In the play, Antonio is a male character. He is the sailor who rescues Sebastian from the shipwreck and follows him to Orsino's court, where he is arrested for having fought against Orsino in a naval battle some time ago. (Whether he is or isn't a pirate appears to depend on whom you ask — Orsino says he is, Antonio says he isn't.)

The relationship between Sebastian and Antonio has been viewed in many different ways, but it is unquestionably an intense one. The language they use toward one another and the extent of Antonio's devotion to Sebastian suggest that their relationship goes beyond friendship, which adds another dimension to the variety of romantic attractions in the play. In a play where a man and a woman both fall in love with a woman disguised as a man — a situation complicated even further by the fact that all the female characters would have been played by boys in Shakespeare's time — gender and sexuality are more fluid than fixed, and a homoerotic attraction between Sebastian and Antonio seems perfectly in keeping with the play's exploration of many different permutations of love and desire.

In our production, however, Antonio has become Antonia and is played by a female actor. We know that some people will like this choice and others won't. We see both sides of the issue: on the one hand, we lose one aspect of the fluid play with gender and sexuality that is so much a part of this play. On the other, we gain another great female role, of which there are rarely enough in Shakespeare's plays. In the end, this was the choice that worked best for us for this production, and we trust that the heart of the play remains intact. And, of course, we think having a female pirate is always a good idea...

"We'll Have The Bear Again"

Bears and bear-baiting are referred to frequently in the play, and this has been another important aspect of our approach to this production.

Bear-baiting was a cruel and violent Elizabethan sport in which a bear was chained to a stake and then "baited" — taunted and attacked — by dogs. As uncomfortable as it may be for us to consider, this activity was closely linked to the theatres of Shakespeare's time. Theatre and bear-baiting were included in the same basic class of popular entertainments, with theatres and bear-baiting arenas often located right next to one another or used interchangeably for both activities. And the famous design of the outdoor Elizabethan theatres like the Globe may even have been based on the very similar design of the bear-baiting arenas.

In the play, a number of characters compare Malvolio to the bear being baited, and we have taken this metaphor seriously in the later stages of the trick that is played on him.

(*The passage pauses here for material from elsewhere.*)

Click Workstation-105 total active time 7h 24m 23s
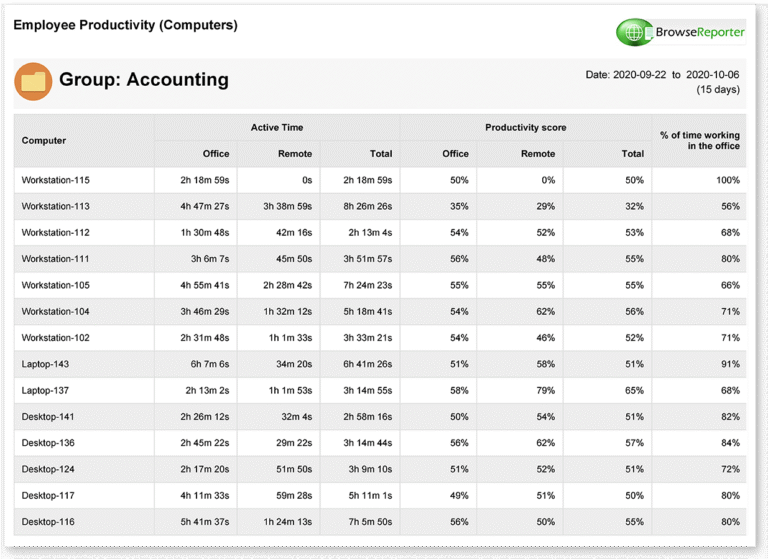Viewport: 768px width, 559px height. tap(368, 285)
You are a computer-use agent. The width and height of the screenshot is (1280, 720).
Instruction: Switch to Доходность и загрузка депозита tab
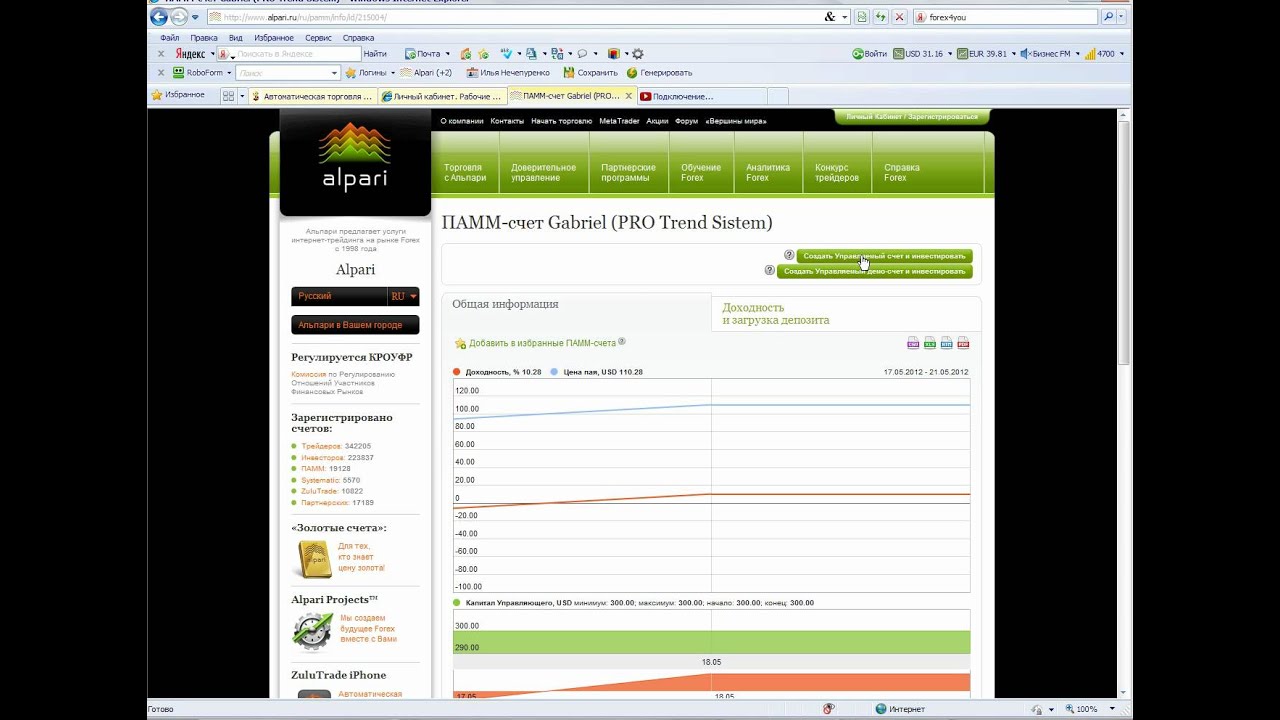pyautogui.click(x=775, y=314)
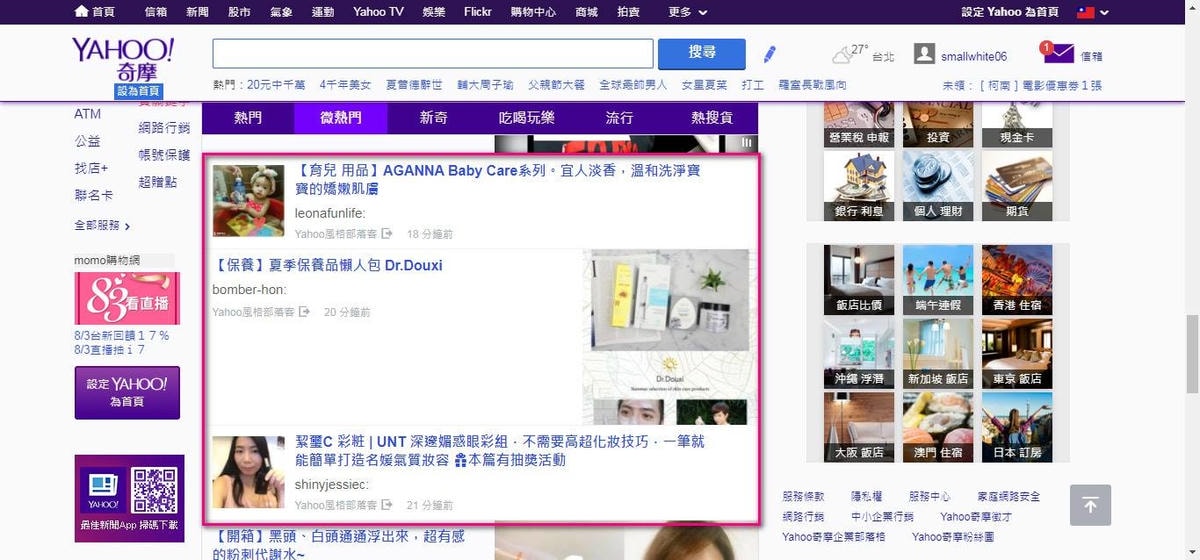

Our staging of Act 4, Scene 2 is intended to evoke the general set-up of a bear-baiting, as shown in images like this one:

If Malvolio is the bear, then those who attack him are the dogs, and his last line in the play refers accordingly to "the whole pack of you." Exactly who he includes in this "pack" is not clear — it might be just the characters who played the trick on him, or the entire cast, or perhaps it extends to the audience as well, since we become part of the "pack" that laughs at him earlier in the play.